* _EXCERPTED TEXT_
§ §

Remember all those art-house B movies about dope fiends, those grainy black and white 50s soft porn peep show vignettes, that strange underworld of art wherein you took it all in with a hazed grin but wondered "Where the hell are they getting all that cool post-beatnik jazz from in the soundtracks???" 'Member those? I do, which is probably revealing more about me than I should. One rarely discovered from whom and whence the sounds issued, though, and it was never quite in the Dexter Gordon / Charlie Parker mode, more the Maynard G. Krebs / Lol Coxhill side of things. Writer Marc Medwin quite rightly attributes many modalities to Richard Tabnik, his trio, and their A Prayer for Peace—Cagian and way-post-Mozartian included—and I have no quibble with any of it; still, this is beatnik jazz, bubba, and thank the stars for that 'cause it's a disappearing medium.
Medwin also notes, in his 4-page liner essay, that Prayer arose from a conversation between saxist Tabnik and drummer Roger Mancuso. I say that conversation extended deeply into the music and became more than a set of internal interchanges. Musical conversations occur in three levels: with oneself, between fellow players, and outward to the audience. Most groups play a set with themselves, work for the audience or disport among themselves in improv, but Tabnik and Trio are one of those rare units conversing to the audience. There's a difference, and you can as much feel as hear it in this double disc uniquely presenting the studio version of the centerpiece, Symphony for Jazz Trio: A Prayer for Peace, and then a live version on the second disc. The triumvirate's sound not only creates itself but also projects preternaturally without any need for over-amplification or histrionics, resulting in palpable 3-D tactility. That's what caught my attention right off the bat; that's the unique hook.

§ §

* _SUPPLIED DATA_

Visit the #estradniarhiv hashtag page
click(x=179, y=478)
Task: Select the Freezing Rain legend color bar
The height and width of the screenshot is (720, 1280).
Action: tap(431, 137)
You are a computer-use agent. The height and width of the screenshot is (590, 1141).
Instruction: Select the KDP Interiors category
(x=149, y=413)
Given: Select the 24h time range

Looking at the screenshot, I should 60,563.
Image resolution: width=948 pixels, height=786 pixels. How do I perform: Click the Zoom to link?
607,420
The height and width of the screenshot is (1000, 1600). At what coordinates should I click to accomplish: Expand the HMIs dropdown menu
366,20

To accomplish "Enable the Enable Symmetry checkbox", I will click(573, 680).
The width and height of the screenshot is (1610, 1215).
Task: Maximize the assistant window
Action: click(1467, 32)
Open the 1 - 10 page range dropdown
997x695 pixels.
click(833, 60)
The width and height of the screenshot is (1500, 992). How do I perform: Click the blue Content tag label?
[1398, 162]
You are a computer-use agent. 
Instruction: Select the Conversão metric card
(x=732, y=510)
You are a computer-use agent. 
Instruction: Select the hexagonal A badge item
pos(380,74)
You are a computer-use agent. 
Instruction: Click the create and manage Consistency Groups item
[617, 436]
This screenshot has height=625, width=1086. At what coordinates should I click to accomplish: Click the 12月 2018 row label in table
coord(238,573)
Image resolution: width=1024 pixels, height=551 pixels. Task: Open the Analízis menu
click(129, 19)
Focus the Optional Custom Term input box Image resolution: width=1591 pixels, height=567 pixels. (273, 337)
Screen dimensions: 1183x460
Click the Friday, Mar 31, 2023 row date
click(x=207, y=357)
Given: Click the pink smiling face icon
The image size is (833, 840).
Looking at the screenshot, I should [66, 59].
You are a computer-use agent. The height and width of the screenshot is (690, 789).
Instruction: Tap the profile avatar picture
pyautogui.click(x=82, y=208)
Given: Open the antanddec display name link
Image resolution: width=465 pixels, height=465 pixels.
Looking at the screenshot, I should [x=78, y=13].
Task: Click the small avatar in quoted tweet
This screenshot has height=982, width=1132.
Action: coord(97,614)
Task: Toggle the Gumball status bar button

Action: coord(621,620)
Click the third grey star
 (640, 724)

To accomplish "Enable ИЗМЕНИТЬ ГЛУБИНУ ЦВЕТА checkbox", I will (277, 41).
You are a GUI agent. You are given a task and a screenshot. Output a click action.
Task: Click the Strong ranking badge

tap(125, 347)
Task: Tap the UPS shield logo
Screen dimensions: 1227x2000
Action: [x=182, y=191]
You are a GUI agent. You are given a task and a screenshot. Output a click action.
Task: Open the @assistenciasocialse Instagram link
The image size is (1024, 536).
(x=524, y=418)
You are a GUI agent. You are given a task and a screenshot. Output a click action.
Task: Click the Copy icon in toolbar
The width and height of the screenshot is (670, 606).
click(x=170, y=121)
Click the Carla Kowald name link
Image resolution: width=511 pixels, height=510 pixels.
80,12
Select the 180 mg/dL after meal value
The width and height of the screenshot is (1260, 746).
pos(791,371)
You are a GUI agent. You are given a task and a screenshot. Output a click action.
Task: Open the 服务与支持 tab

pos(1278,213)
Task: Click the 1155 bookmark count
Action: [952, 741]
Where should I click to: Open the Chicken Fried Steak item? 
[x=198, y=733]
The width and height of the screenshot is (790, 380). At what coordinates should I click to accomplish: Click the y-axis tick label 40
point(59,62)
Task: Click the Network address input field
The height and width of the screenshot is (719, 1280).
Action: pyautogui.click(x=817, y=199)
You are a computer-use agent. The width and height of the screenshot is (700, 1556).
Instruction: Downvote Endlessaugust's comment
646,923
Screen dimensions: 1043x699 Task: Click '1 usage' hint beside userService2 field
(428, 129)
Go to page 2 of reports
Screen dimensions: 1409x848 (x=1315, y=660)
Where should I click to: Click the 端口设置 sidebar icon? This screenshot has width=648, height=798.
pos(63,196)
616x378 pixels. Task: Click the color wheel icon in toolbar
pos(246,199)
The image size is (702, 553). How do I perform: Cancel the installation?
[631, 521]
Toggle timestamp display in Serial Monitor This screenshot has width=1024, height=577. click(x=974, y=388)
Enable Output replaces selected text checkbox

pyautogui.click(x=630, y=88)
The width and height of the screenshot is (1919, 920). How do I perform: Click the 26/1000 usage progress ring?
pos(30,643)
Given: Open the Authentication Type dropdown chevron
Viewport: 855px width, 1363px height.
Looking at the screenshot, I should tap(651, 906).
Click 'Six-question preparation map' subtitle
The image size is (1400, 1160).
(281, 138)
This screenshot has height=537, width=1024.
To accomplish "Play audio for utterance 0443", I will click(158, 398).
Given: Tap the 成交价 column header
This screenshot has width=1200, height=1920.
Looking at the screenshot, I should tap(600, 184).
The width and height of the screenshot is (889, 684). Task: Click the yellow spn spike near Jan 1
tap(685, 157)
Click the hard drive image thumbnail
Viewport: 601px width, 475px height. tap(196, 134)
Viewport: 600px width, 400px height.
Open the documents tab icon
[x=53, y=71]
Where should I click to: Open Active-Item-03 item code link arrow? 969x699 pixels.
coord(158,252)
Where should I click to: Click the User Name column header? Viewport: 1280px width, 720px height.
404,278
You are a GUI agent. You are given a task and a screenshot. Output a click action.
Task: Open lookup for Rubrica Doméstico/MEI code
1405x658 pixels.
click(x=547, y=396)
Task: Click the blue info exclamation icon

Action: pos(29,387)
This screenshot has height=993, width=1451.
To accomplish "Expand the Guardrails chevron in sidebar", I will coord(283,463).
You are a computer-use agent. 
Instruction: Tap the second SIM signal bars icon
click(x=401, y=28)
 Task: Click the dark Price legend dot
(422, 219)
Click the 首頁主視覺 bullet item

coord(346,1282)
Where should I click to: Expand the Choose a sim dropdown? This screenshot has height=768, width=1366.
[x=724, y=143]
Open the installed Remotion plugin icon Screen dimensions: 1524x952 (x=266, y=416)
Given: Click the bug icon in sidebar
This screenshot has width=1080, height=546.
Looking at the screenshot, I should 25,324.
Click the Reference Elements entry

§ §

* _TASKS TO PERFORM_
**A)** Using the review of Richard Tabnik's album above, answer these questions:
(i) Who wrote the liner essay, and how many pages long is it?
(ii) Between which two musicians did the conversation behind the album take place?
(iii) What does the second disc present?
**B)** Copy the passage of the Tabnik album review from "Remember all those" to "a disappearing medium.".
**C)** Carry on the review of Richard Tabnik's trio album from the point where it ends.

* _PER-TASK ANSWERS_
**A)**
(i) Marc Medwin wrote the liner essay, which is 4 pages long.
(ii) The conversation took place between saxist Richard Tabnik and drummer Roger Mancuso.
(iii) The second disc presents a live version of Symphony for Jazz Trio: A Prayer for Peace.

**B)**
Remember all those art-house B movies about dope fiends, those grainy black and white 50s soft porn peep show vignettes, that strange underworld of art wherein you took it all in with a hazed grin but wondered "Where the hell are they getting all that cool post-beatnik jazz from in the soundtracks???" 'Member those? I do, which is probably revealing more about me than I should. One rarely discovered from whom and whence the sounds issued, though, and it was never quite in the Dexter Gordon / Charlie Parker mode, more the Maynard G. Krebs / Lol Coxhill side of things. Writer Marc Medwin quite rightly attributes many modalities to Richard Tabnik, his trio, and their A Prayer for Peace—Cagian and way-post-Mozartian included—and I have no quibble with any of it; still, this is beatnik jazz, bubba, and thank the stars for that 'cause it's a disappearing medium.

**C)**
Peace unfolds itself like a novel: intro, exposition, then an involved weaving meditation culminating in denouement, reflection, and recap/coda. Especially during the 12:17 What About the Homeless?, Tabnik's mind and heart are laid open in a melancholic dirge fretting over brother and sister humans caught in the merciless jaws of the carcinogenic virus we call 'capitalism', and Richard doesn't just appraise the unfortunates, he gets down in the gutter with them, sleeps the cold nights, wonders about his next meal. It's all right there in his horn, a sad mistral lark lamenting man's inhumanity to man. Mancuso and bassist Adam Lane quietly tread the path just steps behind, writing it all down, a tear welling up, Lane's solo becoming a poem laid beside a fresh grave. Don't expect Gato Barbieri, Jaco Pastorius, and Billy Cobham, this isn't a chopsfest but instead an essay, a journal entry covering the silent class war, a reflection in a rain puddle under lowering skies.
Tabnik, you see, has read Smedley Butler's classic War is a Racket and has followed the hallowed USMC Major General's observations out to their grim final end: the toll on the homefront to the least among us. When fully half or more of America's incredible dazzling wealth is given to warmongers and ravening inhuman business monsters, what's left for us, we from whom the money was taken? The answer is embedded in this CD set, and, speaking of Smedley Butler—not to mention L. Fletcher Prouty, Chris Hedges, Michael Chussadofsy, Noam Chomsky, Gore Vidal, and a fully loaded double handful of others—I cannot wait for the day the present era's radio pseuds (the "Left", the "progressive", the "liberal" infauxtainers) disappear, which they're blindly working on even as I write, thank God, along with their chirographic brethren and we have some true and palpable Leftist thinking in this country: an end to religion, capitalism, Republicanism, and the myriad poisons which have malefically clogged mankind's lifelines for all of history and now threaten to consummate their collective fell intent to a degree that will horrify future generations…if any survive long enough to produce those later cultures. So when you, dear reader/listener, turn on the radio, when you're watching for the vultures, don't forget the snakes.